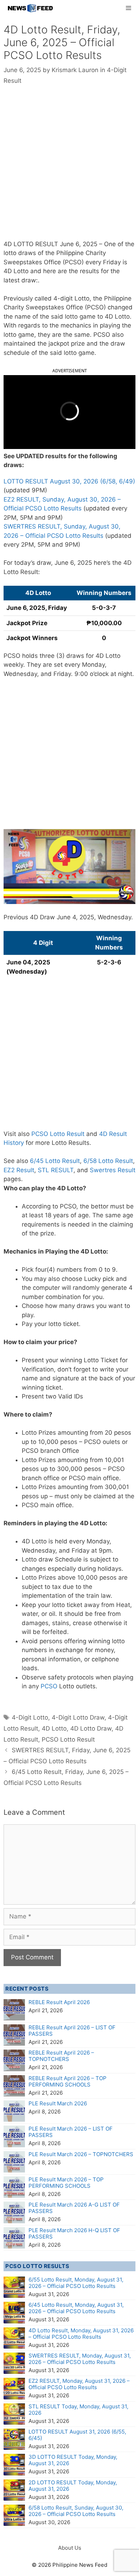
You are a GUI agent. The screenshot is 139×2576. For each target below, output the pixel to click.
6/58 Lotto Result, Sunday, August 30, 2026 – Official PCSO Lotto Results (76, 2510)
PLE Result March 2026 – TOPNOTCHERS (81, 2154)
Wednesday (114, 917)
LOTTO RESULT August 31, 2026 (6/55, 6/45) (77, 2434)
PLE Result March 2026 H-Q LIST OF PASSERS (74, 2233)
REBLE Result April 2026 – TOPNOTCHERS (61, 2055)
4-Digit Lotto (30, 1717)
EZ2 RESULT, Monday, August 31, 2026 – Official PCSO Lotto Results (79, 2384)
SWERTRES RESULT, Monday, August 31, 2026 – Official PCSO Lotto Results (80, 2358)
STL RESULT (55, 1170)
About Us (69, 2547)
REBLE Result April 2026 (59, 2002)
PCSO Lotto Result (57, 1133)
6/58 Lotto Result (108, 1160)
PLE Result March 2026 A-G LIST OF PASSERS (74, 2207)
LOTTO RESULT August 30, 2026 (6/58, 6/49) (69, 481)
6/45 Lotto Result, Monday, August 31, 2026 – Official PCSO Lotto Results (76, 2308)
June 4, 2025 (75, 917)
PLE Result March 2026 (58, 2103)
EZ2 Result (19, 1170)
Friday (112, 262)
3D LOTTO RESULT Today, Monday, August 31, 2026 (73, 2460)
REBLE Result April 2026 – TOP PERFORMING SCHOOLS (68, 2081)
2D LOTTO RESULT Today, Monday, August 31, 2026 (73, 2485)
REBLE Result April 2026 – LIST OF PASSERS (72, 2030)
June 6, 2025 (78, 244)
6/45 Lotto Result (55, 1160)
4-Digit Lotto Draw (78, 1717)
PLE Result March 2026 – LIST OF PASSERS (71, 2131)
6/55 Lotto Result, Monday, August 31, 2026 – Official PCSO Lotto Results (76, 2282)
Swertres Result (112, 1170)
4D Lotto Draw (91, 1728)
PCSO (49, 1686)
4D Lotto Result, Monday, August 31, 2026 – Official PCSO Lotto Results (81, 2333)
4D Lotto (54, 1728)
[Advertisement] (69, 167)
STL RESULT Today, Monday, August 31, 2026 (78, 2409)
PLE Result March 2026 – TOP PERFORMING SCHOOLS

→ Work to be completed: A word-for-word copy of the records above is needed, pictures excluded.

→ Result:
You are a GUI agent. The screenshot is 139×2576. For each target below, output the pixel to click.
6/58 Lotto Result, Sunday, August 30, 2026 – Official PCSO Lotto Results (76, 2510)
PLE Result March 2026 – TOPNOTCHERS (81, 2154)
Wednesday (114, 917)
LOTTO RESULT August 31, 2026 (6/55, 6/45) (77, 2434)
PLE Result March 2026 H-Q LIST OF PASSERS (74, 2233)
REBLE Result April 2026 – TOPNOTCHERS (61, 2055)
4-Digit Lotto (30, 1717)
EZ2 RESULT, Monday, August 31, 2026 – Official PCSO Lotto Results (79, 2384)
SWERTRES RESULT, Monday, August 31, 2026 – Official PCSO Lotto Results (80, 2358)
STL RESULT (55, 1170)
About Us (69, 2547)
REBLE Result April 2026 (59, 2002)
PCSO Lotto Result (57, 1133)
6/58 Lotto Result (108, 1160)
PLE Result March 2026 A-G LIST OF PASSERS (74, 2207)
LOTTO RESULT August 30, 2026 (6/58, 6/49) (69, 481)
6/45 Lotto Result, Monday, August 31, 2026 – Official PCSO Lotto Results (76, 2308)
June 4, 2025 (75, 917)
PLE Result March 2026 (58, 2103)
EZ2 Result (19, 1170)
Friday (112, 262)
3D LOTTO RESULT Today, Monday, August 31, 2026 (73, 2460)
REBLE Result April 2026 – TOP PERFORMING SCHOOLS (68, 2081)
2D LOTTO RESULT Today, Monday, August 31, 2026 (73, 2485)
REBLE Result April 2026 – LIST OF PASSERS (72, 2030)
June 6, 2025 (78, 244)
6/45 Lotto Result (55, 1160)
4-Digit Lotto Draw (78, 1717)
PLE Result March 2026 – LIST OF PASSERS (71, 2131)
6/55 Lotto Result, Monday, August 31, 2026 – Official PCSO Lotto Results (76, 2282)
Swertres Result (112, 1170)
4D Lotto Draw (91, 1728)
PCSO (49, 1686)
4D Lotto Result, Monday, August 31, 2026 – Official PCSO Lotto Results (81, 2333)
4D Lotto (54, 1728)
[Advertisement] (69, 167)
STL RESULT Today, Monday, August 31, 2026 (78, 2409)
PLE Result March 2026 – TOP PERFORMING SCHOOLS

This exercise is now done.